Bernard returned to his domain, where the Goth population that had supported Bera and then Berengar still opposed him. Ten complaints were presented against him at the Assembly of Quierzy-sur-Oise in September 838. From 841, he was often absent from his lands, participating in the struggles of the Empire, and the counties were administered by their respective viscounts.

==Reign of Charles the Bald==
Bernard avoided participating in the Battle of Fontenay-en-Puisaye (25 June 841), where Charles the Bald and Louis the German defeated their brother Lothair, who retreated to the south with his army. Bernard remained outside the battle awaiting its result, upon which he sent his son William to offer homage to Charles the Bald and to promise him that his father would obtain the submission of Pepin II, the rebellious son of Pepin, who was claiming to rule Aquitaine. It seems that Bernard had no intention of keeping this last promise.

During Charles the Bald's campaign in Aquitaine (842), he decided to punish Bernard, dispossessing him of the county of Toulouse in favor of Acfred (July). Bernard, however, refused to accept the decision and revolted, openly allying himself to Pepin II and expelling Acfred from Toulouse (843). Charles responded by sending the dux Guerin of Provence, who in 842 directed the campaign in Aquitaine, against Septimania. Various other events—renewed Viking invasions and Breton raids—compelled an end to the internal civil struggles afflicting the Empire and, in August 843, the Treaty of Verdun was signed between the three brothers: Charles, Louis, and Lothair. Septimania and Gothia were left in the hands of Charles the Bald. The county of Uzès, where Bernard still possessed estates, was assigned to Lothair. Furthermore, the county of Autun, which had long been lost to Bernard, and to which his son had renewed a claim, was given to Guerin.

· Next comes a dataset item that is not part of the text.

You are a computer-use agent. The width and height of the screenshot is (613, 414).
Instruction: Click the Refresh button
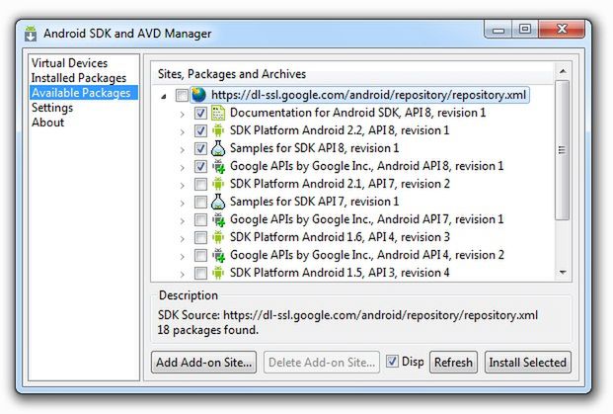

In 844 Charles the Bald returned to Aquitaine with the objective of forcing Pepin II to submit and conquering Toulouse. During the Battle of Toulouse of 844, Bernard of Septimania was captured, either by the royal forces during the assault on Toulouse or, according to French historian Pierre Andoque, the year before by Guerin in Uzès. Andoque maintains that in 844 he was merely brought before Charles during his campaign through Aquitaine. One way or the other, in May 844 Bernard was presented to Charles, who ordered his execution.

The following month, Pepin II and Bernard's son William dealt a severe blow to Charles in the Angoumois on 14 June. Bernard's honores were given to Sunifred, who had been tasked previously with subduing Aznar in Aragon.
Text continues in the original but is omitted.